Answer the following questions using the article on StackHawk's funding.
(a) Which firms led the Series B round?
(b) In what year was StackHawk founded?
(c) Which tool did StackHawk recently announce integration with?

### Exercise text
Segment Open
Application security testing startup StackHawk raises $20.7M
Application security testing startup StackHawk Inc. said today it has raised $20.7 million in new funding for product development and building on what it says is its rapid growth.
Sapphire Ventures and Costanoa Ventures led the Series B round, with Foundry Group and high-value investors participating. Including the new funding, the company has raised $35.3 million to date.
Founded in 2019, StackHawk offers a service that makes application security testing part of software delivery. The company’s platform is designed to allow engineers more easily to find and fix application security bugs at any stage of software development.
StackHawk is seeking to address the issue where modern software development has shifted from quarterly releases to daily or hourly releases, incorporating continuous integration and continuous delivery. In areas such as financial technology, health tech, cloud analytics and artificial intelligence, customers are entrusting their most critical data to software providers, which can be risky.
StackHawk’s solution allows modern software development organizations to extend CI/CD to encompass continuous application and application programming interface security testing. This way, security vulnerabilities are detected while the developer is actively working on the code.
The company’s modern dynamic application security testing tests running applications, services and APIs for security that a team has introduced and exploitable open-source security bugs. StackHawk pitches the solution as “built for developers, trusted by security” by shifting application security “to the left,” meaning earlier in the application development process.
StackHawk’s service is also claimed to find and fix vulnerabilities faster. Vulnerabilities can be found at the pull request and developers can quickly push out fixes. The service works across various DevOps tools, with StackHawk recently announcing integration with Snyk Code.
StackHawk customers include Auth0 Inc., CloudBees Inc., DataRobot Inc., One Medical, Setsail, Firebolt Analytics Inc. and Wayflyer Ltd.
“In the current world we live in, security is more important than ever,” Joni Klippert (pictured) co-founder and chief executive of StackHawk, said in a statement. “Our prospects know they have a gap in how they approach security and recognize the need for what we do even before we speak with them.”
Klippert spoke with John Furrier, host of theCUBE, SiliconANGLE Media’s livestreaming studio, in January 2021, where she spoke about the “shift left” to debug critical code before software deployment.
“When we think about where security lives, it is either a blocker to deploying in production or it lives long after code has been deployed to production and there’s a security team constantly playing catch-up,” Klippert said in the interview. “They’re looking at it months after software has been deployed and then hurrying to assess where the bugs are and trying to get that back to software developers so they can fix those issues. Shifting left means software engineers are fighting those bugs as they are writing code or in the continuous integration/continuous delivery pipeline long before code has been deployed to production.”
Segment Closed
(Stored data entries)
Segment Open
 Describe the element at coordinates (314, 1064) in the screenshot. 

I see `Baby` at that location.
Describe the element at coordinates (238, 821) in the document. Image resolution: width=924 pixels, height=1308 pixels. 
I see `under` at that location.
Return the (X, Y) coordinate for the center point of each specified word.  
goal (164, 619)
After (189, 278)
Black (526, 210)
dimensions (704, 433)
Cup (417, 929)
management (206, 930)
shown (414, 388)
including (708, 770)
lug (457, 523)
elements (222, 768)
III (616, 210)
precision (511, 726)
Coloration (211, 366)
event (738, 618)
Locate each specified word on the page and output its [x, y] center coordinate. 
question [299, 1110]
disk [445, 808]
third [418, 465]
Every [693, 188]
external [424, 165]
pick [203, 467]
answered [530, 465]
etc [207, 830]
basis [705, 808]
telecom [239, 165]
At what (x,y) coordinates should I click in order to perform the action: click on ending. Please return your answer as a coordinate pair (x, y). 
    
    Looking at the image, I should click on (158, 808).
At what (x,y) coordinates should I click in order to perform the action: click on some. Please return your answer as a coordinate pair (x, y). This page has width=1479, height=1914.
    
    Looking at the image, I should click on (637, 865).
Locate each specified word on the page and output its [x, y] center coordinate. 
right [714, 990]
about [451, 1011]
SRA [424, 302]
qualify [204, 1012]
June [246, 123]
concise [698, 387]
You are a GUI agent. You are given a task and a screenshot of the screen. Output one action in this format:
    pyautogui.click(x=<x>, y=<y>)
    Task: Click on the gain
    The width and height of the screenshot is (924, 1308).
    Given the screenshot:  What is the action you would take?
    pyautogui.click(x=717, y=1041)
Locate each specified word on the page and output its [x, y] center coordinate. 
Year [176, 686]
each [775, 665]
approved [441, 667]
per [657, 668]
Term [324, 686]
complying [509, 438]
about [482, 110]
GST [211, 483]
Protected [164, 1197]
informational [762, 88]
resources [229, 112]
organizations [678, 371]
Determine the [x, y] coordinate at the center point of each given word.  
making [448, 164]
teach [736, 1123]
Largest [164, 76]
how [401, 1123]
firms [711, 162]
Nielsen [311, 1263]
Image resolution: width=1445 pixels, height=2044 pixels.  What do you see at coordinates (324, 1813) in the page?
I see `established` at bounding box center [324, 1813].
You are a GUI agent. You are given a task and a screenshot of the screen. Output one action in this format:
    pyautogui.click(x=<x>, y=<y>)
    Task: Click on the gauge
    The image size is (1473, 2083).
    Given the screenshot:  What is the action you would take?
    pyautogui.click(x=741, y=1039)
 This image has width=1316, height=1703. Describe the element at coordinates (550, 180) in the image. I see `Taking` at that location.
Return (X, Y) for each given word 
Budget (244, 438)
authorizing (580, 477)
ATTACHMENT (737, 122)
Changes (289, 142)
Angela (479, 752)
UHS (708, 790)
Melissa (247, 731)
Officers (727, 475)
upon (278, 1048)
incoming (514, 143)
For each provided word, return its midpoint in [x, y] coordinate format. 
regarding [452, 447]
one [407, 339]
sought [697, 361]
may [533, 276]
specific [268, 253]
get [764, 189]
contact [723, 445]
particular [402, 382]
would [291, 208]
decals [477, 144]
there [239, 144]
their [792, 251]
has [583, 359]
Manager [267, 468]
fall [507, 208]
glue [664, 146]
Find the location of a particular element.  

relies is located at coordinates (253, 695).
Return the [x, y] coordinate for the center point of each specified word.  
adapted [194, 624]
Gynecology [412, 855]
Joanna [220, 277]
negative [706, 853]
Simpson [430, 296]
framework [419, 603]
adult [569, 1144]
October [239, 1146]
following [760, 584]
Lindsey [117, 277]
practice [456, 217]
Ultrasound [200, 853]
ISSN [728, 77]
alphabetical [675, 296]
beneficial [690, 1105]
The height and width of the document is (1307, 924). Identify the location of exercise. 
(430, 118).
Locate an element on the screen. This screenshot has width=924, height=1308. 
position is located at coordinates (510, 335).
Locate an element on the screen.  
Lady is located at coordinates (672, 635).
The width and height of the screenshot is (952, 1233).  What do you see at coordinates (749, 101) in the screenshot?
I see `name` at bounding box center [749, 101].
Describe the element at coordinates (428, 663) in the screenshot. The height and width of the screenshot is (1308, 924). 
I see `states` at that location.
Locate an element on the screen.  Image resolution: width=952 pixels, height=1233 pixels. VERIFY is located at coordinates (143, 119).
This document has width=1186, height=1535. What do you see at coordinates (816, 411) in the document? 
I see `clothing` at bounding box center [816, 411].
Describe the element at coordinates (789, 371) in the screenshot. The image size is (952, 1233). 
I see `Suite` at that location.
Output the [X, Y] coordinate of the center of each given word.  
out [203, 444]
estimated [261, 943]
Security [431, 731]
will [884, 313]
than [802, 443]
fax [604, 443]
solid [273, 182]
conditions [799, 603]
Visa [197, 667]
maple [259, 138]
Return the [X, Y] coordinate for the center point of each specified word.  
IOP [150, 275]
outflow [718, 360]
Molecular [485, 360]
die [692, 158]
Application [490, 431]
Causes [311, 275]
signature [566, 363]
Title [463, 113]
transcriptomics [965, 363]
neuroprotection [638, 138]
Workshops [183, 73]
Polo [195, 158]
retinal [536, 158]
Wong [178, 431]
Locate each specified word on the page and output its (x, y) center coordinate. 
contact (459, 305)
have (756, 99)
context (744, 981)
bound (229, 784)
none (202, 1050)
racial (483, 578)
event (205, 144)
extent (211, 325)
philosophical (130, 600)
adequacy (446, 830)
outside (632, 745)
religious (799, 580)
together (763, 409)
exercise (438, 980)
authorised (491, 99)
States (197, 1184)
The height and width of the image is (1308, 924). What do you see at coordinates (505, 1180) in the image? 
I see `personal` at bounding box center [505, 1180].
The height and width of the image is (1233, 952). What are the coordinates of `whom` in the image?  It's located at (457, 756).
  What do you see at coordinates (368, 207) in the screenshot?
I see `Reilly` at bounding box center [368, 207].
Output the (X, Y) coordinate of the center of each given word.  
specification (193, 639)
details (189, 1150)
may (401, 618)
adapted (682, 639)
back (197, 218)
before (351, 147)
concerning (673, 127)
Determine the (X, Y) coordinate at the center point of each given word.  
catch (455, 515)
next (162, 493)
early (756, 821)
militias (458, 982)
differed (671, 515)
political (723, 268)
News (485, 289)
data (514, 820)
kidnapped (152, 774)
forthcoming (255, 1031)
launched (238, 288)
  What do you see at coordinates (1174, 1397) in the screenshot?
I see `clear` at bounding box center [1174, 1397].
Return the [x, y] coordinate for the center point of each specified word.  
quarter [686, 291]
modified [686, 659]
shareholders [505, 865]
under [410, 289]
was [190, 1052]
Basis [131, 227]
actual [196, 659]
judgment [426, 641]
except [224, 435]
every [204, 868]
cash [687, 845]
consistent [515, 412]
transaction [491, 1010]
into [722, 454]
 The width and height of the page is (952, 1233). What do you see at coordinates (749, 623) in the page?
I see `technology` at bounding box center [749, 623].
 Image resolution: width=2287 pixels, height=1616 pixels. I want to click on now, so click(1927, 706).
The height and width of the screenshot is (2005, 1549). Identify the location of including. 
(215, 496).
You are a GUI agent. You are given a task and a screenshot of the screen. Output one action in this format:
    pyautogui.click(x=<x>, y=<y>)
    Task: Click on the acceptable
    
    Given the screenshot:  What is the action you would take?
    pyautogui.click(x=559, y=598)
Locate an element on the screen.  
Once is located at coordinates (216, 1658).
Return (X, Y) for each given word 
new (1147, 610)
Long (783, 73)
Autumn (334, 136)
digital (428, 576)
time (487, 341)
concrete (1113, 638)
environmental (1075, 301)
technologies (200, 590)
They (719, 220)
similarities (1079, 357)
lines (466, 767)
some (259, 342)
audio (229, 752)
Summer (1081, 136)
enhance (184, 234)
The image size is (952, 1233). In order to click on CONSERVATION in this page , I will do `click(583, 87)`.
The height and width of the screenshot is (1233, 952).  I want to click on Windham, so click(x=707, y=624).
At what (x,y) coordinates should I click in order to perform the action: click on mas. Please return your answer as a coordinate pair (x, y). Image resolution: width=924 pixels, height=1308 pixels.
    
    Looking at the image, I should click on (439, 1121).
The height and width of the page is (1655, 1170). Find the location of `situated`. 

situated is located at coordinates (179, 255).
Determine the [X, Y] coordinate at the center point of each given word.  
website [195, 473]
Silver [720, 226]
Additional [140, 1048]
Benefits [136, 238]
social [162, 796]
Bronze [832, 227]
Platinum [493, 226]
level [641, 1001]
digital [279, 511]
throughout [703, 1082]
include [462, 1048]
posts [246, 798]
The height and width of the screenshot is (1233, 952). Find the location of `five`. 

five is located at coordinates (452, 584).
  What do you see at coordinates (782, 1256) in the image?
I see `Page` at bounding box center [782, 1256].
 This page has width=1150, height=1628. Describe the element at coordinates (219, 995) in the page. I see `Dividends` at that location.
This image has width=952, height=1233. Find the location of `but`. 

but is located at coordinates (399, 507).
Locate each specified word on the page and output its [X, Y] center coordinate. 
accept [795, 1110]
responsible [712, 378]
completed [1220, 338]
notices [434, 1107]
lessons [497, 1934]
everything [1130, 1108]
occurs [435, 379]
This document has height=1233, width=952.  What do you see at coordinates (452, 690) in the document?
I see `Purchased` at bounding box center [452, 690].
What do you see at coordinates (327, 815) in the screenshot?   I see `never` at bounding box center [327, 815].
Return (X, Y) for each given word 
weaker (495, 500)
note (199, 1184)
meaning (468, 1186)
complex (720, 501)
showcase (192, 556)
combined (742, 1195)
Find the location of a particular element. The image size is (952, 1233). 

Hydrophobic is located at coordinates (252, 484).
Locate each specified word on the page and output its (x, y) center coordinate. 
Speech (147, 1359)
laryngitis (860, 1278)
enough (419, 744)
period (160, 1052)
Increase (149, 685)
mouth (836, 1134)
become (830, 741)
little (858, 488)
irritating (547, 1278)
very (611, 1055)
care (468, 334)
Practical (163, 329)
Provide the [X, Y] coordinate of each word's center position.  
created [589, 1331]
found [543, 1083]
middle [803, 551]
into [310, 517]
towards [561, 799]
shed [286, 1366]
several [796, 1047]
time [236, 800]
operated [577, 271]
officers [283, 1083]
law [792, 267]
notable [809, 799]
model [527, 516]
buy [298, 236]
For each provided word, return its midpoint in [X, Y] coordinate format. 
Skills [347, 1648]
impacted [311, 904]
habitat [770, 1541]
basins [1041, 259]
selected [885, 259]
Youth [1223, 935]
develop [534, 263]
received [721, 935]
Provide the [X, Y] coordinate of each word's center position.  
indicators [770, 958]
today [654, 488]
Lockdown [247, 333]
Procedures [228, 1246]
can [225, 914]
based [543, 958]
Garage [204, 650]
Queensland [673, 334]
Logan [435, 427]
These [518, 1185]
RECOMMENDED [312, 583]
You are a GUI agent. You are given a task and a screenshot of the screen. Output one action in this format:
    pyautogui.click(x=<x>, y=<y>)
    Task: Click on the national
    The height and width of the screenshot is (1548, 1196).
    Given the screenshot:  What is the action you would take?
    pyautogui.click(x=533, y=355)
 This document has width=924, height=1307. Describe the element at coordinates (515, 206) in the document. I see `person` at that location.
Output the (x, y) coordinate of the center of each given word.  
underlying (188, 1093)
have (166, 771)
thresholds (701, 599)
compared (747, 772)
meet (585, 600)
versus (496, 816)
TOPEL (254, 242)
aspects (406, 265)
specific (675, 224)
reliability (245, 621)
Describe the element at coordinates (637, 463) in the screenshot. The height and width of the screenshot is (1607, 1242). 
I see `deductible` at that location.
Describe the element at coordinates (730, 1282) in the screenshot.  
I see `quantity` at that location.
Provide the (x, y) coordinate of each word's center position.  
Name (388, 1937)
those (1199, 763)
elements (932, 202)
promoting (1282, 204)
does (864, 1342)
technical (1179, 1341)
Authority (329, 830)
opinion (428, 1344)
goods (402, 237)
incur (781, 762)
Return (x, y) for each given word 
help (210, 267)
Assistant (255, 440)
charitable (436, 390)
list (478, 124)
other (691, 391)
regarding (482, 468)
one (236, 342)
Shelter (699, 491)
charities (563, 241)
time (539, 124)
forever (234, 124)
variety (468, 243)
Segment Closed
### Response
(a) Sapphire Ventures and Costanoa Ventures
(b) 2019
(c) Snyk Code